Antichrist, 2009
Antichrist
When nature turns evil, true terror awaits.
Images
Do not be mistaken. This is a film by the aberrant and outlandish Lars von Trier, who after a lengthy bout of depression made a film in 2009, which is an uneasy-intimate experience with subtle, slow motion shots of snow fall, an explicit shower sex-scene and babies accidentally falling out of open windows. The camera follows the entire 23 second fall of the toddler until the tiny thing (I am still trying to convince myself that it was only a film prop; it certainly was, but not the fiendishly beautiful direction) makes contact with asphalt.
The metamorphoses of the film into a full blown violent, psychological horror drama is film-making at its best and most vile. Not everything is in good taste (I look at scissors in a completely different way now), however the imagery and the smoky cinematography by an old friend of Triers, Anthony Dod Mantle make this beast one of the most intriguing, complex, mind-bending, faith-rattling & belief shattering films of all time. Trier (dedicating his film to his film to Andrei Tarkovsky) comments (on the DVD release) that the inspiration is intrinsically that of mood.
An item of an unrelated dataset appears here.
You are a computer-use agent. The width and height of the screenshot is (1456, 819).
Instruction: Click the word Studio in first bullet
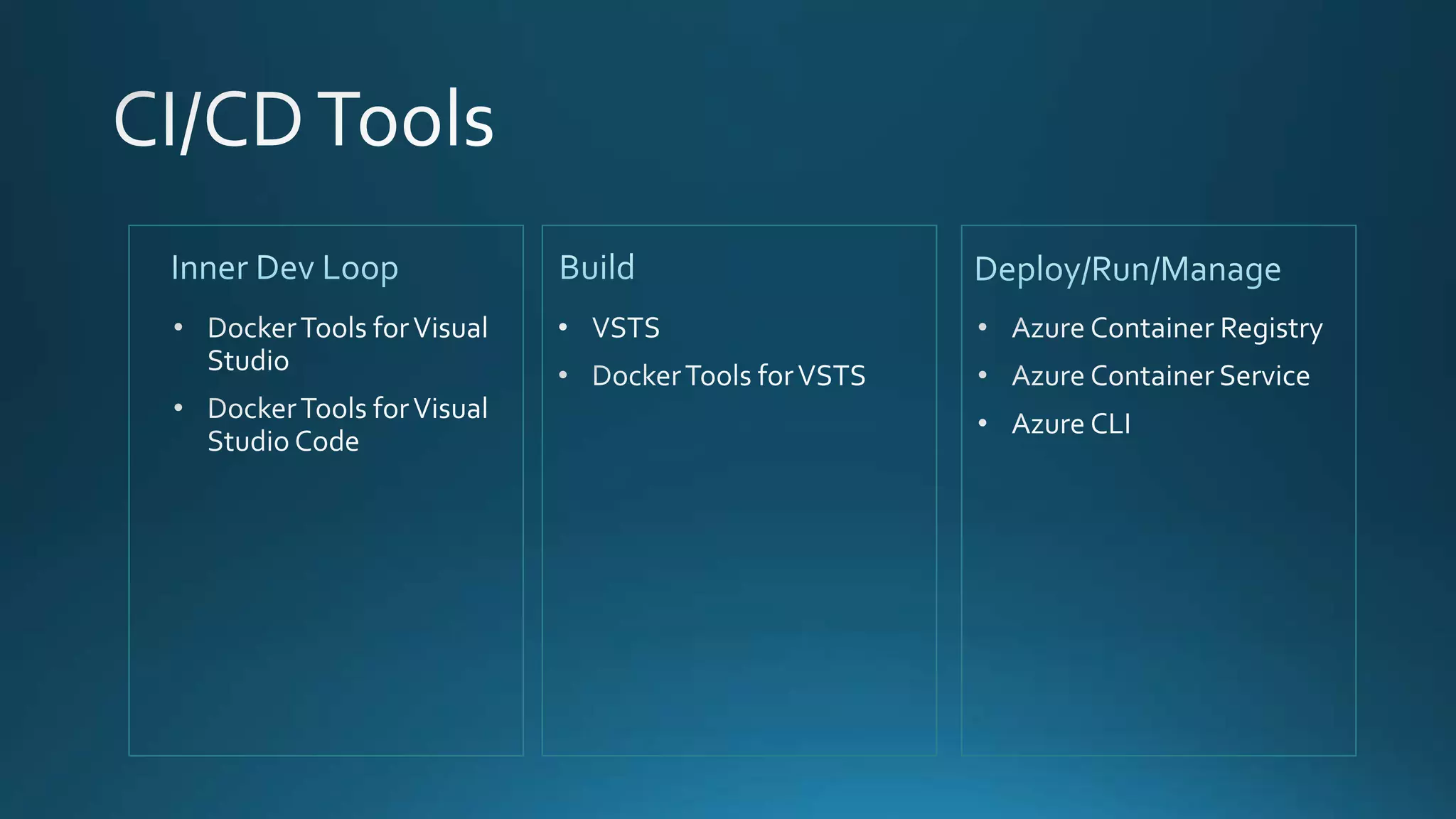click(248, 361)
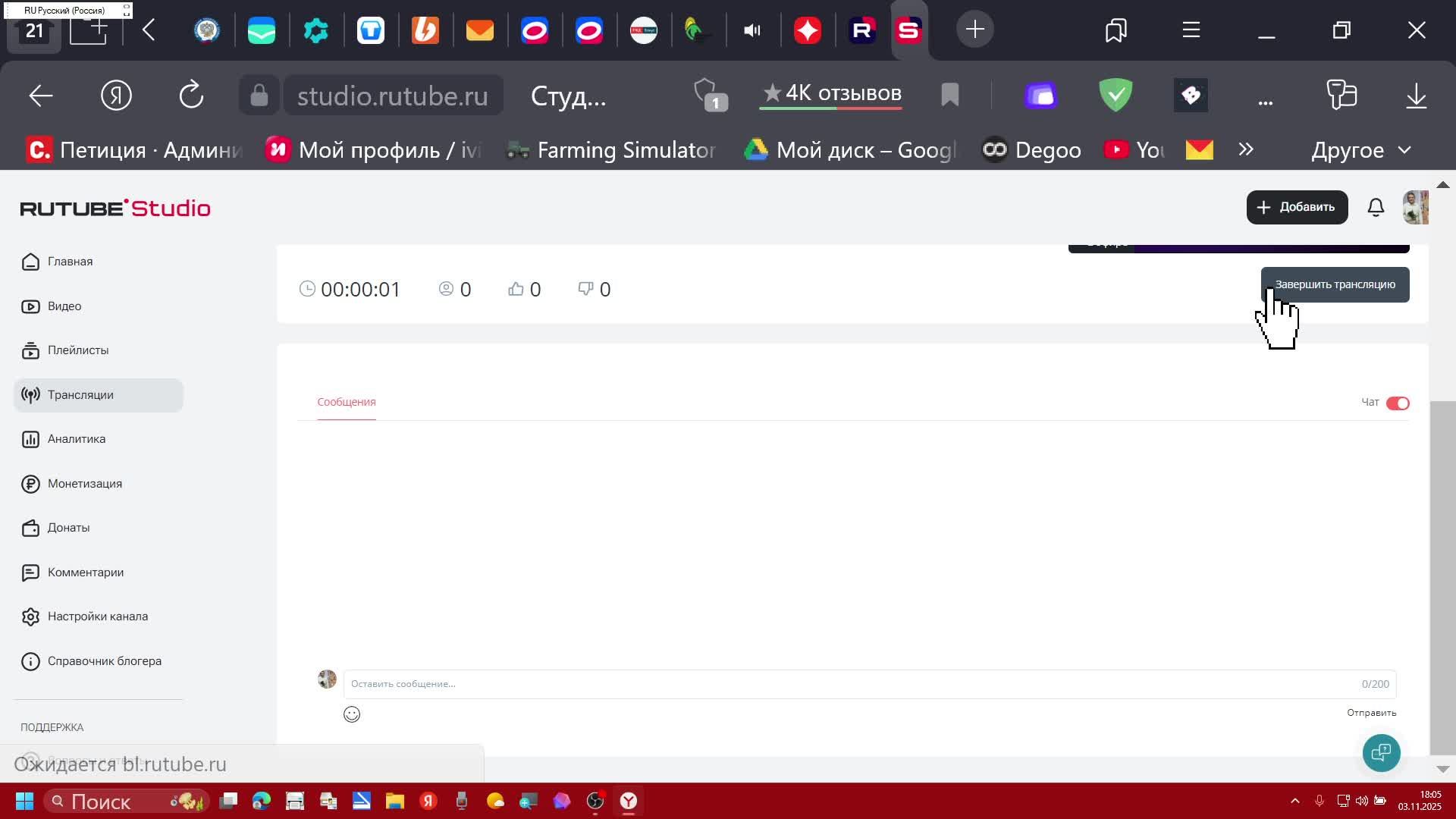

It’s earthy, it’s puerile, it’s Dafoe, it’s Gainsbourg, it is their contorted and extremely sullen and explosively funeral performances, the subconsciously hateful chemistry, their intimate connection, the penetration, the castration, the clitoridectomy home kit deal gone bloody is all like Freud on a coke binge. And in the end it is a numbing masterpiece and more closely; an analogy of loss, grief, companionship, witchcraft, psychiatrist-husband-pants-ego issues and a mother trying to change the shape of her baby boy’s feet by making him wear the left shoe on the right foot and right one on the left. A conflict where all hell breaks loose.
Wrong sides. Completely wrong. God awful wrong. So wrong that it convinces the keen viewer of the animals that not only talk but speak of impending doom.
A fantastic study of a relationship deliberately put to trial and the consequences of denial and a full blown, jaw-dropping revelation towards the end.